Holy Matrimony | |
---|---|
Directed by | John M. Stahl |
Produced by | Nunnally Johnson |
Written by | Nunnally Johnson |
Based on | novel Buried Alive by Arnold Bennett |
Starring |
Monty Woolley Gracie Fields |
Music by | Cyril J. Mockridge |
Cinematography | Lucien Ballard |
Edited by | James B. Clark |
Distributed by | 20th Century Fox |
Release date
|
August 27, 1943 |
Running time
|
87 minutes |
Country | United States |
Language | English |
Box office | $1,250,000 (US rentals) or $1.5 million |
Holy Matrimony is a 1943 comedy film directed by John M. Stahl and released by 20th Century Fox. The screenplay was based on the novel Buried Alive by Arnold Bennett. It stars Monty Woolley and Gracie Fields, with Laird Cregar, Una O'Connor, Alan Mowbray, Franklin Pangborn, Eric Blore, and George Zucco in supporting roles.
Screenwriter Nunnally Johnson was nominated for an Academy Award for Best Writing (Adapted Screenplay).
Priam Farll (Monty Woolley) is a famous English painter and recluse who has been living in various isolated places around the world with only his valet of 25 years, Henry Leek (Eric Blore), for company. In 1905, Farll reluctantly travels to London to be knighted. Upon their arrival, however, Leek becomes very ill. Farll summons Dr. Caswell (Melville Cooper), but Leek succumbs to double pneumonia. The doctor mistakenly assumes it is Farll who has died, and the publicity-hating artist is only too glad to assume Leek's identity.

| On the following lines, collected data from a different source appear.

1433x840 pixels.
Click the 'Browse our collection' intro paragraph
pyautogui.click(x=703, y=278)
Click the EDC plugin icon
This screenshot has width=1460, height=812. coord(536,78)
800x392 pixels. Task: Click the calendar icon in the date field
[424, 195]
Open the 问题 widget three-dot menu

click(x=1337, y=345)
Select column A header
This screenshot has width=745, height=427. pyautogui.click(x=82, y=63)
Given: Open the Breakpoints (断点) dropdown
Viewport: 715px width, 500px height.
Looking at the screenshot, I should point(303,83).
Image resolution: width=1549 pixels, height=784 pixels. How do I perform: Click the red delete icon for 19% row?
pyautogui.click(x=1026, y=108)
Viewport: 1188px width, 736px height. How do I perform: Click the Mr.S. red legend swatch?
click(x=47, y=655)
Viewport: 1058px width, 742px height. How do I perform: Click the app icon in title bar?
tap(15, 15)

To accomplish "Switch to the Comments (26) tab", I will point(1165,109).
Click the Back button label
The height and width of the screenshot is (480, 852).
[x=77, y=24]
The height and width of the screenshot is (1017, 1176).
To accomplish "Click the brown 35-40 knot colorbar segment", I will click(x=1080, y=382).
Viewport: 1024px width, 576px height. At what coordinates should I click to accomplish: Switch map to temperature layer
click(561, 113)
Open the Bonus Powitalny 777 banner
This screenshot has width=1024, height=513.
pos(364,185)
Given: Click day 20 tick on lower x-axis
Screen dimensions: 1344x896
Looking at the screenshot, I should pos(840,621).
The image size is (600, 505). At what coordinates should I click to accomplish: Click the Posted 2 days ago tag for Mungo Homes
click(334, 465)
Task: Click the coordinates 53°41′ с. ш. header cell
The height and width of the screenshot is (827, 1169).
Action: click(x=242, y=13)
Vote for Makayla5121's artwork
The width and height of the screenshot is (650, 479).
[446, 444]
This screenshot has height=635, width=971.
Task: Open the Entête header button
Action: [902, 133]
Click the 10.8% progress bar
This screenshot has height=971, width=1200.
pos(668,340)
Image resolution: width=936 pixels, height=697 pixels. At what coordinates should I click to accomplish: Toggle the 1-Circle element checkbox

When the King (an uncredited Edwin Maxwell) himself shows up to pay his respects, Farll learns that the body is to be buried at Westminster Abbey. Trying to end the masquerade, he only manages to convince his sole relative (Franklin Pangborn), a cousin he has not seen since childhood, that he is a lunatic.
Farll sneaks into the state funeral, but is ejected for weeping and is only saved from arrest by the arrival of Alice Chalice (Gracie Fields), a widow with whom Leek had been corresponding. It turns out that Alice had applied to a marriage bureau and had been put in touch with Leek. Since the photograph she was given shows both Leek and Farll, she too assumes that Farll is Leek. Impressed by her cheerful nature, combined with her practicality and quick thinking, he marries her and settles in Alice's comfortably large home in Putney. They are happy together.